MGC, GG, and AB, are among the founders and shareholders of qbrobotics s.r.l., a company that produces and commercializes soft robotic hands similar to those used in this investigation. CT, AF, LM, AC, MP, MR, and LP have no competing interest to declare.

Figures

Figure 1
Figure 1
Rehabilitation setup. (A1) SoftHand-X Supernumerary Robotic Hand and its main subsystems, including the hand hardware and the sensing system used to convert motions of the patient into motions of the robot, top view (A2) and side view (A3), with main system dimensions (in mm). (B) Photographic sequence (B1, B2, B3, B4, B5) of the motion pattern of the supernumerary robotic hand, inspired to the most statistically frequent human hand motion, described in literature as the first postural synergy of grasping. (C) Grip patterns of the soft supernumerary robotic hand conforming to the shape of different objects to achieve a natural-looking grasp posture: (C1) a credit card, (C2) a drinking glass, (C3) a bottle, (C4) a banana, and (C5) a screwdriver. (D) Illustration of the full rehabilitation scenario: a patient (white) is sat comfortably and wears the supernumerary limb (red); a therapist (green) guides the patient in the manipulation of objects (blue) resting on a table. (E) Close-up picture of one of the rehabilitation phases: the patient must reach a plastic cube placed on the table, grab it, and then release it. The physiotherapist supports the arm and forearm, facilitating the patient's proximal movements. The grip and release movements are performed through the robotic hand under patient’s control, without the help of the physiotherapist.
Figure 2
Figure 2
Clinical scores in experimental and control group. (A) Motor section of Fugl–Meyer Assessment for Upper Extremity (FMA-UE) and (B) hand-wrist domain of FMA-UE motor section; experimental group patients P1 to P4 (left), mean and standard deviation of experimental and control group (right). The motor section of FMA-UE is scored out of 66, with sub-scores of 24 for the wrist and hand. (C) Medical Research Council (MRC) for the strength of wrist and finger flexor and extensor muscles for each patient of the experimental group, and (D) means and standard deviation across patients of the experimental group.
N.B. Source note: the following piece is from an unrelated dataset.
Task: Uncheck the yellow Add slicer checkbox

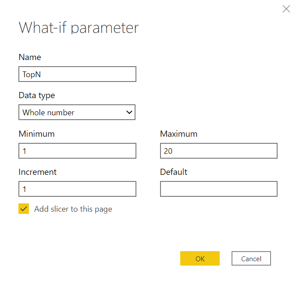Action: [24, 209]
MRC is rated from 0 = no contraction, to 5 = normal strength. (E) MAS for the wrist flexors and (F) for the finger flexors; patients P1 to P4 (left), mean and standard deviation across experimental and control group (right). The MAS rates muscle tone from 0 (no increased muscle tone) to 4 (rigid flexion or extension). Note that control group data for panels (A), (B), (E) and (F) is available only at T0 and T2.
Figure 3
Figure 3
EMG activity of Flexor Carpi Radialis (FCR) and Flexor Digitorum Superficialis (FDS) produced by passive stretching in the four patients of the experimental group. First vertical dotted line indicates the start of passive stretch of the wrist and fingers, while the second vertical dotted line indicates the end of passive stretch. Spontaneous Tonic Muscle Activity (STMA) is before the first line, Dynamic Stretch Reflex (DSR) is between the two lines, and Static Stretch Reflex (SSR) is after the second line (see “Stretch reflex assessment and measurement”). No EMG activity was detected prior to passive stretch in any patient (i.e., STMA was not found in any patient). Spasticity (i.e., DSR with or without SSR) was present in all 4 patients at T0 in both FCR and FDS, with the exception of patient 3, in whom spasticity was present only in FCR. After treatment (T1), spasticity disappears in patients 1, 2, 4 and decreases in patient 3.